HOW BUSINESS SCHOOLS HURT AMERICA'S ECONOMY
. . . Up until World War I, the archetypal manufacturing CEO was production oriented-usually an engineer or inventor of some kind. Even as late as the 1930s, business school curriculums focused mostly on production. Khurana notes that many schools during this era had mini-factories on campus to train future managers.
After World War II, large corporations went on acquisition binges and turned themselves into massive conglomerates. In their landmark Harvard Business Review article from 1980, "Managing Our Way to Economic Decline," Robert Hayes and William Abernathy pointed out that the conglomerate structure forced managers to think of their firms as a collection of financial assets, where the goal was to allocate capital efficiently, rather than as makers of specific products, where the goal was to maximize quality and long-term market share.
By the 1980s, the conglomerate boom was reversing itself. Investors began seizing control of overgrown public companies and breaking them up. But this task was, if anything, even more dependent on fluency in financial abstractions. The leveraged-buyout boom produced a whole generation of finance tycoons-the Michael Milkens of the world-whose ability to value corporate assets was far more important than their ability to run them.
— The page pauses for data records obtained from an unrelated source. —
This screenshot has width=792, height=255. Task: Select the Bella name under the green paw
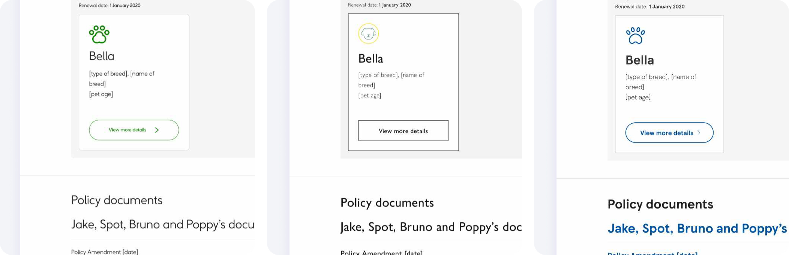(102, 56)
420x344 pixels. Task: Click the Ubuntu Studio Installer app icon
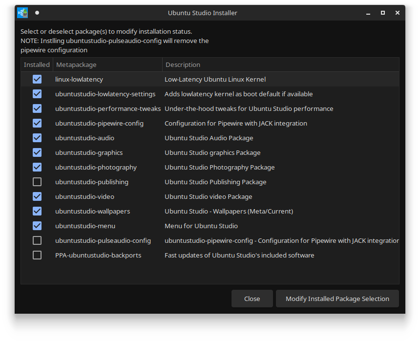pos(22,13)
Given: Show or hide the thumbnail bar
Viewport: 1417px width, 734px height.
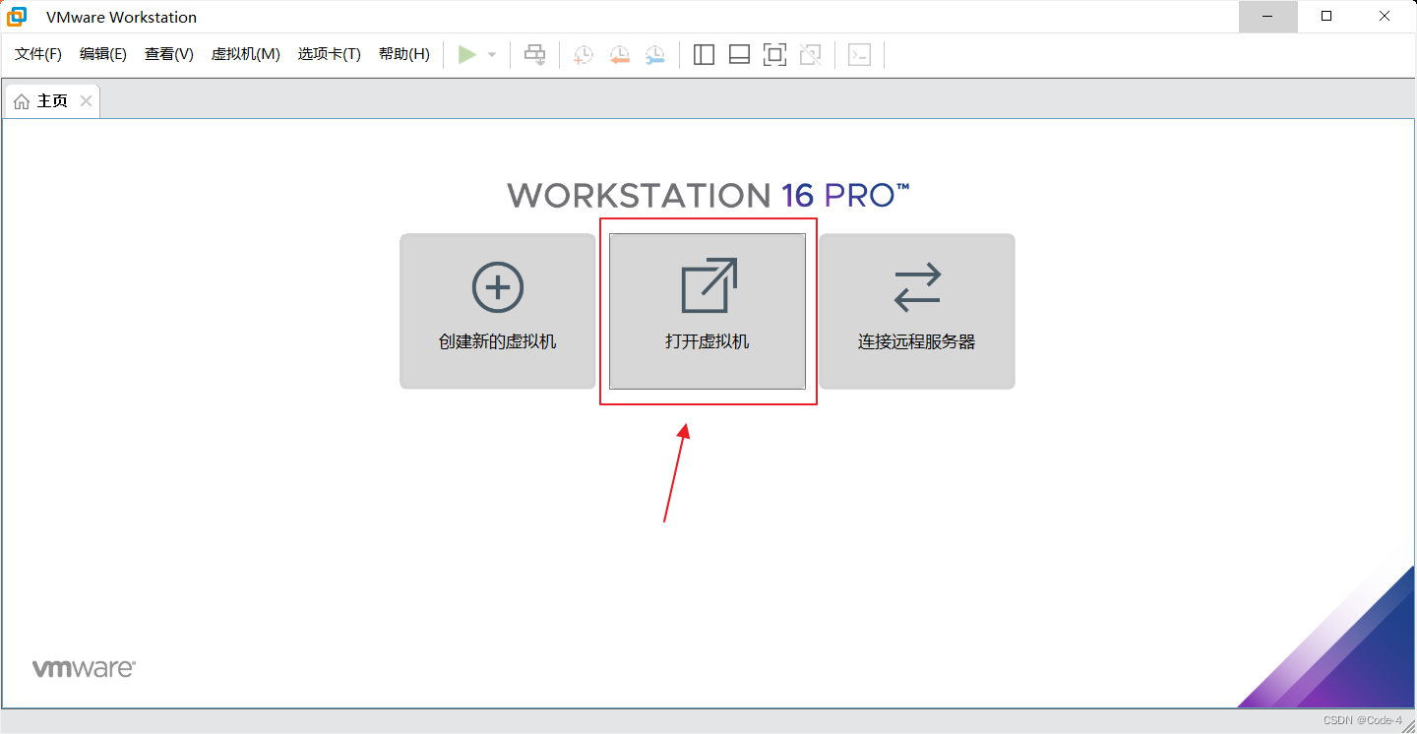Looking at the screenshot, I should click(739, 54).
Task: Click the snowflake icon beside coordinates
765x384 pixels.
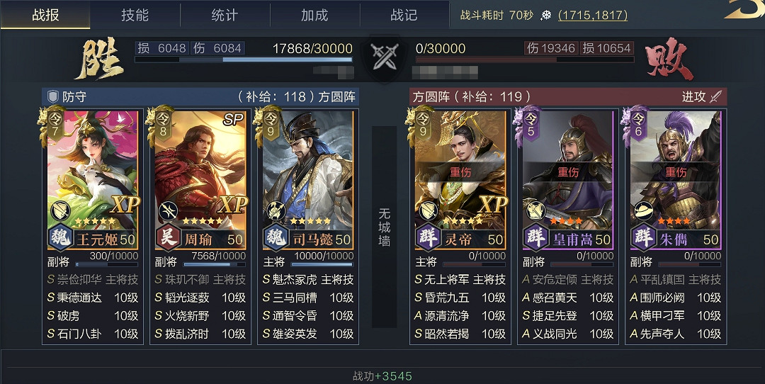Action: click(x=546, y=16)
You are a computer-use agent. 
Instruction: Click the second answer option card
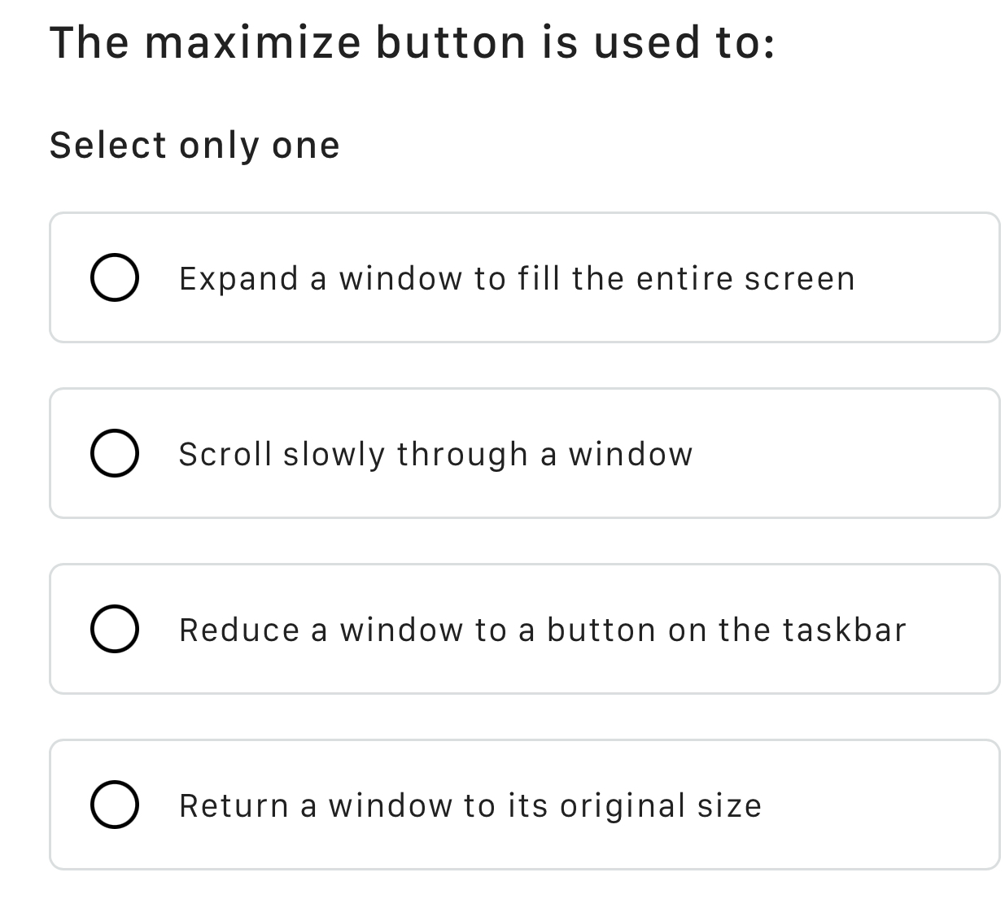(x=526, y=453)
The new managerial class tended to neglect process innovation because it was hard to justify in a quarterly earnings report, where metrics like "return on investment" reigned supreme. "In an era of management by the numbers, many American managers . . . are reluctant to invest heavily in the development of new manufacturing processes," Hayes and Abernathy wrote. "Many of them have effectively forsworn long-term technological superiority as a competitive weapon." By contrast, European and Japanese manufacturers, who lived and died on the strength of their exports, innovated relentlessly
The country's business schools tended to reflect and reinforce these trends. By the late 1970s, top business schools began admitting much higher-caliber students than they had in previous decades. This might seem like a good thing. The problem is that these students tended to be overachiever types motivated primarily by salary rather than some lifelong ambition to run a steel mill. . .
Labels: BUSINESS SCHOOLS, MONEY

3 Comments:
There's another point that's not mentioned. In most large corporations run by financial types, actually being able to DO something productive is a guarantee to be passed over for promotion. Being able to do something productive is a sign that the individual is spending his/her valuable time on the wrong topics. Valuable topics are money manipulation, stock value manipulation and spending lots of time networking and making sure one is suitably compensated. Concerning one's self with product quality, or any other endeavor involving the manufacture of a tangible product is seen as decidedly blue collar. Such topics are seen as fit for half-wits.
No wonder so many companies in the US are incapable of competing. Such as GM and Chrysler.
These business guys might hurt people, but they are absolutely wonderful for the economy. The 'economy' is usually just a euphemism for top few percent's stock portfolios. Which is almost always diametrically opposed to the welfare of the rest of us.
Anytime I hear about some legislation that will 'hurt our economy' I immediately want to vote for it. To hell with the economy. It's a lousy form of measurement.